As time advances in discrete steps, the system evolves according to universal laws. Every time the clock ticks, the cells update their states simultaneously.
Cellular Automaton can simulate continuous physical systems described by Partial Differential Equations (PDE) .

The evolution in time depends on the rules that you define, in fact you can define any rule you want and you will get amazing and funny patterns.

It has been proved that a CA can be a Universal Turing Machine, in fact different CA are used to make a wide variety of computations. You can simulate a lot of different complex systems using a CA and you can also see emergence of complex behaviour by defining simple rules in a CA (| Game Of Life) .

If we think of the cells in the grid as if they were biological cells we can simulate a population of bacteria, tissue growth, swarming etc. With our Cellular Automata we are going to simulate the behaviour of the whole infection process, it is the final step in our multi-scale model.



Simulations

Simulation of E.Coli Growht using a cellular Automata.
Cellular Automata Output Left-Up: bacteria representation the state is indicated by the color. Right-Up: Bacteria Growth Curve, population size is relative to the charge capacity. Left-Down: AHL concentration in enviroment. Right-Down: Phage Growth Curve. Image was captured at time = 208 min. Grid Size = 100x100

Here are examples of the CA's output. The figure shows the CA, the bacteria population size, AHL concentration in the xy plane and the population size of phages. With this ouput we can see the evolution of the system (see video).
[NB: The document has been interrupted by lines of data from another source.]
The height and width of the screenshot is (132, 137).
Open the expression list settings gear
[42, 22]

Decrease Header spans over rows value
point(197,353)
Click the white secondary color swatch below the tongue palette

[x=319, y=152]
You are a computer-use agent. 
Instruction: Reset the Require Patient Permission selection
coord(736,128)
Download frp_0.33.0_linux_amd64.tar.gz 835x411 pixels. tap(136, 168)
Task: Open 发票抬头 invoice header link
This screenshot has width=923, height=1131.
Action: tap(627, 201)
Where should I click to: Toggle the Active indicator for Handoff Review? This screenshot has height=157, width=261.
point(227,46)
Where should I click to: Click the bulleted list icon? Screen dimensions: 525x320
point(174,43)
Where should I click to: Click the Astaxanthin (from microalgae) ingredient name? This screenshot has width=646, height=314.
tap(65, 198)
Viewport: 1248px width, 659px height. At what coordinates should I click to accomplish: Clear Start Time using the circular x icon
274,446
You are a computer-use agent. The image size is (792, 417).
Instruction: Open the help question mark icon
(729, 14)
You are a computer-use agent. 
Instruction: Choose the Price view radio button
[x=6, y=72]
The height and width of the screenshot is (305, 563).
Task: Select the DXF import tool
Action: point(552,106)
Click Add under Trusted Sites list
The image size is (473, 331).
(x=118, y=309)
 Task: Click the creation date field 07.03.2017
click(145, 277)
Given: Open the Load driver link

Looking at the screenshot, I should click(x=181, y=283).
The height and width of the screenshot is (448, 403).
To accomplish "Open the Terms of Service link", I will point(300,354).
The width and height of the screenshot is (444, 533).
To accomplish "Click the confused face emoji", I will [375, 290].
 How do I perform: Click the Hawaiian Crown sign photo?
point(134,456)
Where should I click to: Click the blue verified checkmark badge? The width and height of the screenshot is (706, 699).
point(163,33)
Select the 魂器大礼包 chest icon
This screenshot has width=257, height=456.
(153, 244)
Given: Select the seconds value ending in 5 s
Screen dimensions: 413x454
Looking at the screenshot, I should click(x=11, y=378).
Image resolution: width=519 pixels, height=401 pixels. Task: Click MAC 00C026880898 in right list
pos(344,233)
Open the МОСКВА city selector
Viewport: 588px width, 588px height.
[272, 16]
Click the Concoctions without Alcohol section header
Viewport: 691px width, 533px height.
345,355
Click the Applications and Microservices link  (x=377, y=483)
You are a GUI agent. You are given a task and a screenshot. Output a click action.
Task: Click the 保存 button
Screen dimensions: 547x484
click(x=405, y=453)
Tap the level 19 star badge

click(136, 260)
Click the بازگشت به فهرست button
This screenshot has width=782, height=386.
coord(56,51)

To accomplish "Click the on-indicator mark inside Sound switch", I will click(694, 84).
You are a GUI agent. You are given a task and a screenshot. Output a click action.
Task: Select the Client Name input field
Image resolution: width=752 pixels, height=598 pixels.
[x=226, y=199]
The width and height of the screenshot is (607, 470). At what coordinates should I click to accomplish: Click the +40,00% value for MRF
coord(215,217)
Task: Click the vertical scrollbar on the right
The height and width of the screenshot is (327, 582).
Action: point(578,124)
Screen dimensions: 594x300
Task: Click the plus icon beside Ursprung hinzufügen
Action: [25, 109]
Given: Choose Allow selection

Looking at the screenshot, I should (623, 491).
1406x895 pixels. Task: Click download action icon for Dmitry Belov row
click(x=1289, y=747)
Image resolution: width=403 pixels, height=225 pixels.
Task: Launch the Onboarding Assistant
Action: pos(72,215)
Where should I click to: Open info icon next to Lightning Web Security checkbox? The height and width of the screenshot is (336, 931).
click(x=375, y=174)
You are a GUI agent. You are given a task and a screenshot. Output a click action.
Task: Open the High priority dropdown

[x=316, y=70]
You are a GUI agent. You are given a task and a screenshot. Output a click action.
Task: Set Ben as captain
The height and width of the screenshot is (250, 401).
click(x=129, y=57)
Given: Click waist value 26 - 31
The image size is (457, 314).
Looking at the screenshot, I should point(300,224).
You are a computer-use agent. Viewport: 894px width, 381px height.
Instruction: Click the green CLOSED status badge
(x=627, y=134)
The main goal of the Cellular Automata was to assemble the information contained in the Molecular Distributions (particularly the BSD with a population simulation in order to observe the behaviour of the whole system under different conditions. The experimental work with T7 and the CA show the same overall behaviour.

By changing the initial conditions and parameters on our CA it's possible to simulate a wide range of bacteriophage infection processes. The CA was designed to work along with the molecular simulations in a single Matlab script, but it's alwats possible to use the CA as a stand alone application to simulate infection dynamics.



Wild Type Infection




Experimental Obtained Growth Curves.
Experiment: T3 and T7 infection on E. Coli; population proportion:19 bacterias/1 phage; Optical Density at 550nm


The above video shows the simulation of the T7 infection process in wild type Escherichia Coli. Our Experimental results for the bacterial growth curve exhibit the same behaviour. The initial condition for both experiment and simulation is a proportion: 1 phage for each 19 bacteria. As expected the bacteria population losses the fight. About 100 min after infection all bacteria are dead.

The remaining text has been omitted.